Tuesday, March 26, 2013
A friend of mine recently returned to the United States from military deployment to Afghanistan. One of the first things he did when he reached a Texas military base was to buy a cup of espresso.
Good coffee was a sure sign, he said, that he’d returned to civilization.
The magic in coffee is caffeine, a stimulant that keeps us drinkers going back for more. Many of us know that a dose of caffeine makes us perk up and concentrate better, and it generally greases the wheels of our workaholic world.
“I don’t think I can afford to stop drinking coffee, if it means I would have an even worse memory,” said Walter Sheppard, Washington State University. Entomology Department chair.
I was talking to him because of a study that shows people aren’t the only animals with a taste for caffeine. Scientists recently presented evidence that honey bees get a buzz from caffeine and their memory is enhanced by it.
Geraldine Wright is a scientist at England’s Newcastle University. She led the bee research reported in the journal Science.
It’s perhaps no surprise the nectar in coffee plant flowers have a bit of caffeine in them. But would you guess that some citrus flowers also are laced with a little caffeine?
It’s reasonable to think flowering plants might have certain chemicals in them specifically because of the way they affect bees. That’s because certain flowering plants “co-evolved” over time with the help of bees and shaped the insects even as the bees influenced the plants.
To put it bluntly, bees are helpful when plants want to have sex with one another. Nectar attracts bees to flowers and pollen covers them while they feed. When bees moves on to a new flower, the pollen is spread from the bee’s body hairs and helps the plant reproduce.
“It’s not hard to test learning in a bee,” Sheppard said. “You basically put a bee in a straw to hold it still. Then you blow a scent like lavender on them. When they extend their proboscis (or tongue) you can give them a sugar water reward.”
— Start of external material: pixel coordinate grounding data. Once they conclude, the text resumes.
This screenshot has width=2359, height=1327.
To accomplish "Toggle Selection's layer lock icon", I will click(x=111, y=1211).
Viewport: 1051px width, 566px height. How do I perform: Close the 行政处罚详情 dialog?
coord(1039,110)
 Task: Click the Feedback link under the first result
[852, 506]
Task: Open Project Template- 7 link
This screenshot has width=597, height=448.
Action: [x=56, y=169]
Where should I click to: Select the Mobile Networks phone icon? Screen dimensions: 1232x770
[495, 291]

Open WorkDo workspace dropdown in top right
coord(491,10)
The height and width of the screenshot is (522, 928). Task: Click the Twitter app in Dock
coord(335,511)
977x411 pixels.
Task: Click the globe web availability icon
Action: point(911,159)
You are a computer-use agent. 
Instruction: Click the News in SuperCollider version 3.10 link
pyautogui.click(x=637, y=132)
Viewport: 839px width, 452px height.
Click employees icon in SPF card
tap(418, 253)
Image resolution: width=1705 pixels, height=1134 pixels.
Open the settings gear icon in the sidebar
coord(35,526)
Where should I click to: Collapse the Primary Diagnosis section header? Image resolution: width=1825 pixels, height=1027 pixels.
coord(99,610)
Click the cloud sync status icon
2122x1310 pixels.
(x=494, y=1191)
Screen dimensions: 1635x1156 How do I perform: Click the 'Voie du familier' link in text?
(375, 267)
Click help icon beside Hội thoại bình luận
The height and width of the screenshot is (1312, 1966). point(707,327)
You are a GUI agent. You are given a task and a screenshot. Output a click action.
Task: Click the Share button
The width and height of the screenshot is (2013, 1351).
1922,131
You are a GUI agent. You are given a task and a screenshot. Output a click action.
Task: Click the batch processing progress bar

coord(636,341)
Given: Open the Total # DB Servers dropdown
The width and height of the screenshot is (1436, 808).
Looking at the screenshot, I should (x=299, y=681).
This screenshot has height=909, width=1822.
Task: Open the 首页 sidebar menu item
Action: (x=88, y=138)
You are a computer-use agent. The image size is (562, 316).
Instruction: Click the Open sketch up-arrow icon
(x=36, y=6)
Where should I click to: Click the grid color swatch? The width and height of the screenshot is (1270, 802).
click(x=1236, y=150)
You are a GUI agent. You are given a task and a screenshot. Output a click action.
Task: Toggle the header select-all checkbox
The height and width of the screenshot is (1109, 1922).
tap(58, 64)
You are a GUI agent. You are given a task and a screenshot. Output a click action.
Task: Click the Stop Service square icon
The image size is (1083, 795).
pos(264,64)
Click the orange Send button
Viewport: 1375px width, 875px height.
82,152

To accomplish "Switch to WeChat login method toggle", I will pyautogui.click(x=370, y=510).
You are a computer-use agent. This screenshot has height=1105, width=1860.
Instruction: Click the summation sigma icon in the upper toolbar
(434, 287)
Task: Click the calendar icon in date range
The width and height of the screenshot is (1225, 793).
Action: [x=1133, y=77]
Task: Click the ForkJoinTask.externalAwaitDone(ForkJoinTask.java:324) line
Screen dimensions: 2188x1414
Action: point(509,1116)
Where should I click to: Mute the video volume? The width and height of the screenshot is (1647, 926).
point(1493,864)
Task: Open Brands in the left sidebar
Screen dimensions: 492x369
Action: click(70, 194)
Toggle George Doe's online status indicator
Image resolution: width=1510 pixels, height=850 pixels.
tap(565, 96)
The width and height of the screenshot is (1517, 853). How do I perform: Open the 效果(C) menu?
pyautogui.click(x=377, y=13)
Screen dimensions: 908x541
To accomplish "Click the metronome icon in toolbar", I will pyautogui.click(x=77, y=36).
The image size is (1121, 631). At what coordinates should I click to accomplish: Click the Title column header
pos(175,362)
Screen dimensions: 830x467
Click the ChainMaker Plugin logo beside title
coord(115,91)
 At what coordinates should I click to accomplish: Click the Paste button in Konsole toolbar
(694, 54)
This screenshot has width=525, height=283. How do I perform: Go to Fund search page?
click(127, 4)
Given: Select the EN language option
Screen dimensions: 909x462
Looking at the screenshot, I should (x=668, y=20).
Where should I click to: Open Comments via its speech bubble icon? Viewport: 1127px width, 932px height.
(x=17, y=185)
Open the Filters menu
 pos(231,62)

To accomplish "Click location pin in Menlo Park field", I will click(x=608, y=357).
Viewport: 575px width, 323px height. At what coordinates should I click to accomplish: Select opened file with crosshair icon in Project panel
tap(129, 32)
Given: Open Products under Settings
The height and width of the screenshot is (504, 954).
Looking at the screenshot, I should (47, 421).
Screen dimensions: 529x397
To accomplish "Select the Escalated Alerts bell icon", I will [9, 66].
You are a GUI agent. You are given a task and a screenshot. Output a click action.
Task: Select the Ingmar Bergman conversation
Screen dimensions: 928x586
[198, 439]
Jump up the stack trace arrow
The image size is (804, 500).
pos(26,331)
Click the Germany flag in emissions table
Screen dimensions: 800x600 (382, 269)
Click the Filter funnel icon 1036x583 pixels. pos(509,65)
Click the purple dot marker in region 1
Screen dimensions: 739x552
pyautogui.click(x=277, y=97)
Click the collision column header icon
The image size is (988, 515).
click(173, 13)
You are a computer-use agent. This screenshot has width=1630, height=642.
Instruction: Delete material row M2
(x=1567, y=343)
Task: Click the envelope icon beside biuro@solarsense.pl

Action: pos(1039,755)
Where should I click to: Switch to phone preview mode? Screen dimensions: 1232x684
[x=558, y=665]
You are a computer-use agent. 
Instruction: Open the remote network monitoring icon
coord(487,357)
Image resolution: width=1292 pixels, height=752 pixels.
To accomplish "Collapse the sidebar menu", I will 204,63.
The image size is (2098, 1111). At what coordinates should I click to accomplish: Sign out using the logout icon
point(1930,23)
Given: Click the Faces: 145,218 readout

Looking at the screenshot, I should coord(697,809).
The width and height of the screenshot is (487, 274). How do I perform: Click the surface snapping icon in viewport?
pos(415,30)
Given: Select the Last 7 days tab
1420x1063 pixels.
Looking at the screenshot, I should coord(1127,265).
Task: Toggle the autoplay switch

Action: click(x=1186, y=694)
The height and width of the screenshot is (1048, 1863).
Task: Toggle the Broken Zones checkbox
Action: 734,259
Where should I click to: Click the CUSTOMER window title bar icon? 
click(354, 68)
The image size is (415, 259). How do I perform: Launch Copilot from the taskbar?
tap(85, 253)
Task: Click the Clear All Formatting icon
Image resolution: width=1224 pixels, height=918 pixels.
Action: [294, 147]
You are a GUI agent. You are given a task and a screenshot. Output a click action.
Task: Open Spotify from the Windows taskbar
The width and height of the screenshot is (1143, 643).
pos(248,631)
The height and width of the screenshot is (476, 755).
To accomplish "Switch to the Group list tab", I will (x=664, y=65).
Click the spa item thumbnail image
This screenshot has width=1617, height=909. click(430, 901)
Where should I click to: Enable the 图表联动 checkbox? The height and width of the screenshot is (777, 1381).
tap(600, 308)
Over time, the bees will learn to extend their tongues when they smell lavender.
Now here’s the part that’s interesting. If the sugar water was laced with a tincture of caffeine, the bees were more likely when re-tested to stick out their tongues. That’s to say, they remembered their lesson better if a bit of caffeine was in their drink.
And this effect grew stronger over the passage of time for up to three days, a long time if you’re a bee.
“The bees can’t taste the caffeine, but it affects them,” Sheppard said.
I’ll drink to that.
E. Kirsten Peters, Ph.D., trained as a geologist. Her column is a service of Washington State University.